Obama is a left-of-center president, but not far left of center. He accepts the necessity of curbing spending, and tackled, at the beginning of his re-election bid, the argument that has been absent so far on the budget conversations … the reality that it will take both spending cuts and tax increases to restore our fiscal balance.
In engaging the topic of fiscal recovery the President both responded to the Republican plan to cut spending and made his own statement about how he views America’s future differently from his opponents.
Obama has basically finished what the Republicans started with their budget proposals, defining the elections of 2012 with a national political discussion of which of two visions Americans want for their future.

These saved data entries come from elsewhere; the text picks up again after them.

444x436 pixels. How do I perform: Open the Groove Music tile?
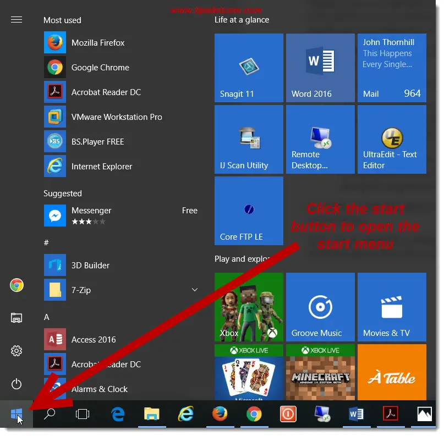(x=320, y=307)
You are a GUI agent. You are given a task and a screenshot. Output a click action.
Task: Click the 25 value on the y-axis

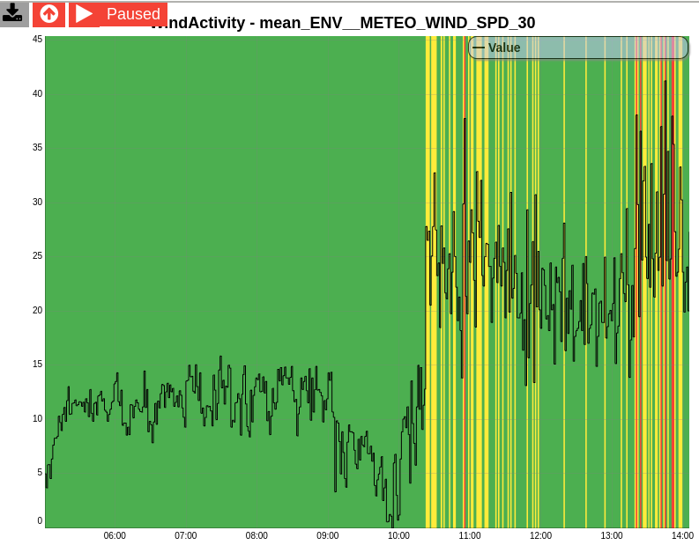tap(37, 256)
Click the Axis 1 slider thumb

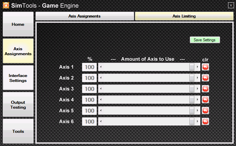pos(192,67)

The contrasts are stark and should provide the electorate with clear choices.
Republicans strongly believe in the “rugged individualism” that was best captured by the historical populating of the West and the creative spirit that has infused our nation for generations.
That independent lifestyle still resonates in the rural areas of the South and the Plains States as the model for Americans who are more on their own than connected to each other.
Democrats, more urban and located more in our population centers historically, have learned that these large communities depend upon the full interchange and exchange of ideas and talents…that we are more together than we are apart.
Democrats reflect that so much of America has been shared visions of space exploration, railroads, highways, national defense, and research and education.
Without these national investments we would not have developed computers, GPS, or even consumer air travel.
Obama represents the Democratic conviction that we are more as a nation than as individuals. He believes in funding research and education and infrastructure, budget troubles or not.
Republicans have a vision that is smaller, one that turns from our history of national commitment to the biggest goals and is instead reliant upon exceptional individuals and corporations to capture the innovation necessary for tomorrow.
This smaller government envisioned by Republicans would, for example, not provide health care, but would facilitate care into private industry while reducing the federal support of that care.
Individuals would, in the marketplace, pay more both as a percentage and as real dollars for their health care or buy smaller coverages they could better afford.
Obama believes, as do many Democrats, that Medicare, Medicaid and Social Security work and can continue to serve Americans faithfully with adjustments to the programs around the edges … adjustments that protect the basic social contract.
Obama and the Democrats would tax our top incomes at a higher rate to help balance the budget, while Republicans would reduce the taxes on the richest Americans in the hope that such reductions would stimulate the economy.
But now that debate will go beyond the corridors of Washington and become an American debate for the 2012 elections. This can only be good for the nation.
Jim Crawford is retired educator and political enthusiast living here in the Tri-State.